In October 2017, Comptroller Stringer’s “Making Rent Count” report showed deep disparities in credit scores across the five boroughs. A shocking one in five New Yorkers do not have a credit score and nearly one-third of city residents have sub-prime credit scores, which puts a ceiling on financial success. Using never-before-analyzed data, the Comptroller’s Office found that in NYC communities where the average credit score is sub-prime, or below 630:
According to a 2015 study by the New York City Department of Consumer Affairs:
* 78% of residents are renters
* Black and Hispanic New Yorkers account for more than 90% of the population
* NYCHA residents comprise one in ten residents.

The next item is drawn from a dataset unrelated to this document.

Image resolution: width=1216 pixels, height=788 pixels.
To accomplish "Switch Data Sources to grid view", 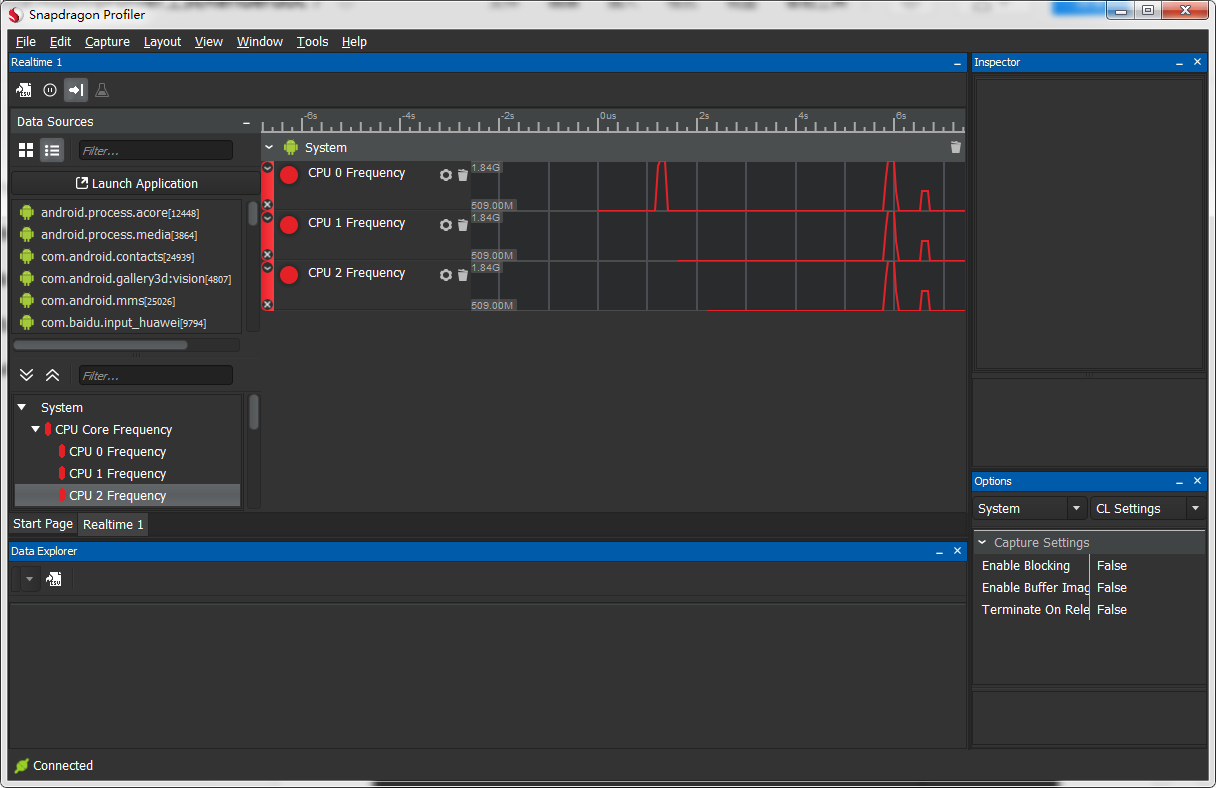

While renters’ credit scores are often penalized by landlords, bill collectors, and others when they fall behind on payments, renters do not see currently a benefit to their credit scores for paying their rent responsibly and are not given credit for the largest check they may write every month. This pilot project aims to correct that imbalance.
Through an opt-in program, the Comptroller’s Office has found that adding rent to credit scores would grant a new credit score to approximately 30% of renters for the first time. Research by the Comptroller’s Office shows that adding rent to credit would either raise scores or add additional depth to credit files for 94% of projected participants who currently hold a credit score. Specifically:
* More than half (57%) would see their score rise between 1 and 10 points;
* Nearly one in five (19%) would have their score boosted by 11 points or more;
* 18% would see no change at all;
* 6% would see a minor decline in their scores.

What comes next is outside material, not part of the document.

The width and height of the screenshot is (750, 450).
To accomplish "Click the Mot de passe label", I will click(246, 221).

“We’re facing an affordability crisis, and we all know how soaring prices and sky-high rents make life difficult for New Yorkers across the five-boroughs. One of the hidden roadblocks to financial success is credit – and access to it. This innovative new program empowers tenants, helps level the playing field, and reflects another step to unstack the economic deck. It’s breaking new ground – and it will help make our city fairer,” said City Comptroller Scott Stringer. “To tenants, our message is simple. If you pay your rent on time every month, this pilot could ultimately be a game-changer. At a time when we need to use every tool in the kit to make our city more affordable, this new pilot could be the start of something important. I cannot thank our partners at Banana Kelly enough for their efforts and their work. Their participation reflects just how committed its leadership is to moving New York into the future.”

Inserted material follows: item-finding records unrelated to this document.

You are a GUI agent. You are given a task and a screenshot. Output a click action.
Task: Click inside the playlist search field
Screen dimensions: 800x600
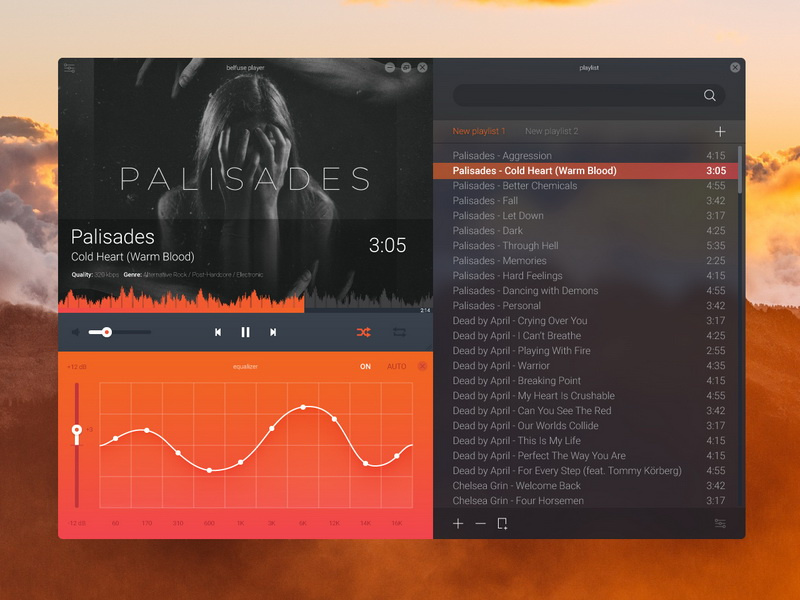coord(578,95)
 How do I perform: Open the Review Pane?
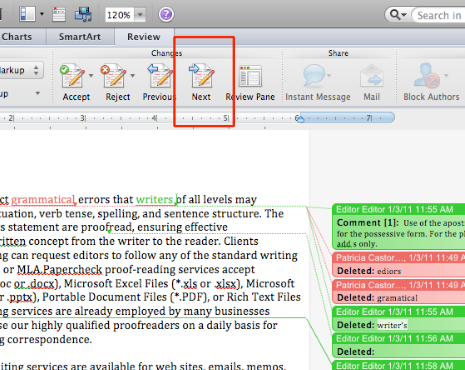pos(250,76)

The 27 buildings in the Bronx in which the program will be piloted fall within three zip codes. All three zip codes rank among the bottom 10 percent of zip codes across the city by median credit score. More than 40 percent of residents in of each zip code have subprime median credit scores between 600 and 610. Moreover, over 40% of residents in each zip code have “thin file” credit meaning they may have never had a credit score or are new or re-establishing their credit. Given the opportunity to boost their credit scores or obtain scores for the first time, many residents will see real financial benefits, including the potential to pay much less on auto insurance, credit card interest rates, loans, cell phones, or other bills.